◆ 取り組む課題:
(A) 下記の文書の一節によると、ストールンローズ制度は、デートに誘う時点で覚悟を持っている福田萌子氏にとって何でしかないとされていますか。
(B) 文書の一節から、「全員がそうだとは言わないが、」を含む箇所より書き写し始め、「していたなら、ちょっと彼女を舐めすぎだ。」で終えてください。原文どおりに写してください。
(C) 福田萌子氏について論じた文書の一節を、最後の文の後から書き継いでください。

◆ 文書の一節:
全員がそうだとは言わないが、女性はある程度婉曲的に「告白させる・させない」をコントロールしているものだし、相手の女性が繊細であるなら、より男性には配慮してほしい部分だ。そもそも体格差がある人間に迫られるという、ある種の危機感がある。「ぬいぐるみに性器が生えてきた」と揶揄表現されるように、唐突な異性としての存在と好意表明は喜んでばかりではいられないことをついでに知っていてほしい。

それにしても、画面にドラマを足そうと画策されたのであろうストールンローズ制度は、デートに誘う時点で覚悟を持っている福田萌子氏にとっては単なる邪魔でしかなく、彼女の意思を尊重しない制作陣の設計ミスではないのか。青臭い情熱にほだされる映像を期待していたなら、ちょっと彼女を舐めすぎだ。

彼の一番の問題点は、そこまで長い時間や深い話を交わしていないにもかかわらず、のめり込み具合と思いつめた様子がアンバランスすぎなところではないだろうか。自分の言動に反応しすぎる感じ、見つめすぎる感じ。これは女性にしてみれば、正直怖いストーカー予備軍として警戒してしまう案件だろう。

◆ データ抜粋:
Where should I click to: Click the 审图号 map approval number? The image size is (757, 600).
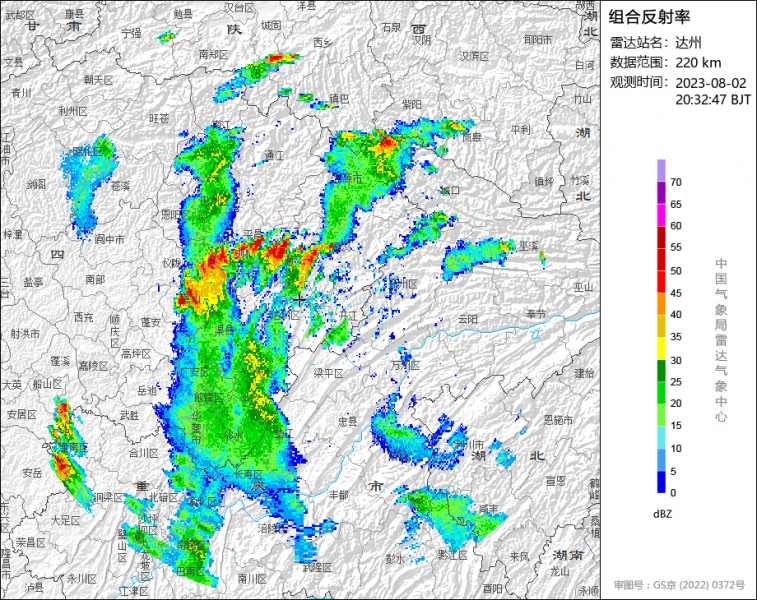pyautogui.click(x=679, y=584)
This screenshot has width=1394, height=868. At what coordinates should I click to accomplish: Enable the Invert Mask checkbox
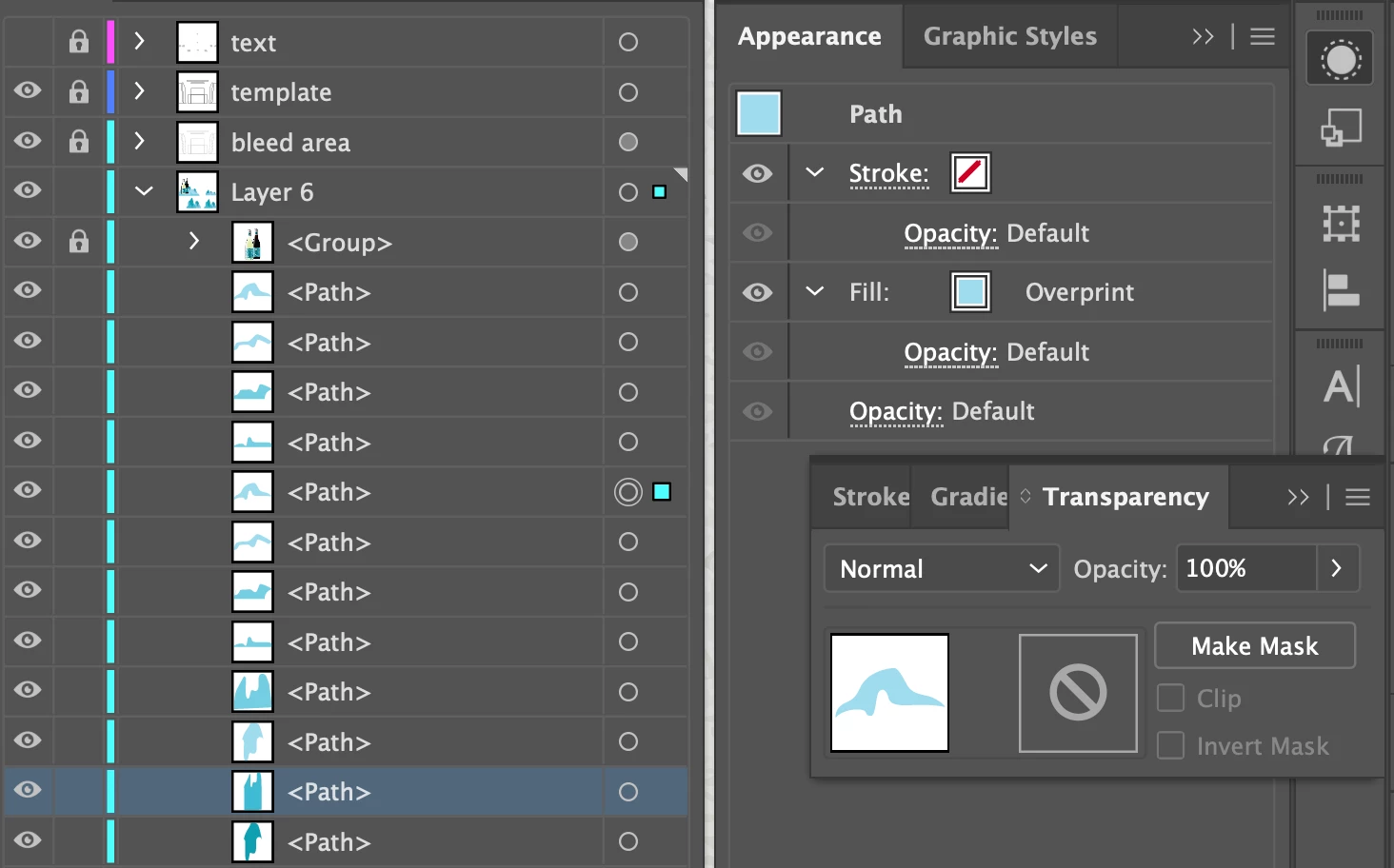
* * *
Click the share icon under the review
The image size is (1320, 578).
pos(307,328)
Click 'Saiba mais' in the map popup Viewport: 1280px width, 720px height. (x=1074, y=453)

◆ 解答:
(A) 単なる邪魔でしかないとされています。

(B)
全員がそうだとは言わないが、女性はある程度婉曲的に「告白させる・させない」をコントロールしているものだし、相手の女性が繊細であるなら、より男性には配慮してほしい部分だ。そもそも体格差がある人間に迫られるという、ある種の危機感がある。「ぬいぐるみに性器が生えてきた」と揶揄表現されるように、唐突な異性としての存在と好意表明は喜んでばかりではいられないことをついでに知っていてほしい。

それにしても、画面にドラマを足そうと画策されたのであろうストールンローズ制度は、デートに誘う時点で覚悟を持っている福田萌子氏にとっては単なる邪魔でしかなく、彼女の意思を尊重しない制作陣の設計ミスではないのか。青臭い情熱にほだされる映像を期待していたなら、ちょっと彼女を舐めすぎだ。

(C)
お休み処ローズ氏

©2020 Warner Bros. International Television Production Limited

ローズ氏は得をしたのか損をしたのか。もともと残ってもらう予定だったと思うが、すごく充実したデートというわけでもなかったのにローズを渡した背景には、贖罪と心のリバランスもありそうだ。

人を傷つけたという事実に萌子氏自身も傷つき、今すぐにでも、誰かを喜ばせたかったのではないだろうか。彼女のコメントからも、とてつもない心の消耗具合を感じた。

ローズ氏は、実は一番印象が変わった人物だ。頭の中で「消臭力」が勝手に鳴り響いてしまい、軽薄なだけだと思っていたが、回を重ねるごとに、黄皓氏の嫌味を軽く受け流していたり、オープンマインドで柔らかい人物だと感じるようになってきた。

そして、服さえ着ていればむせ返るようなエロさもなく、慣れてしまえば動物とハグするような温かさと心地よさがありそうだ。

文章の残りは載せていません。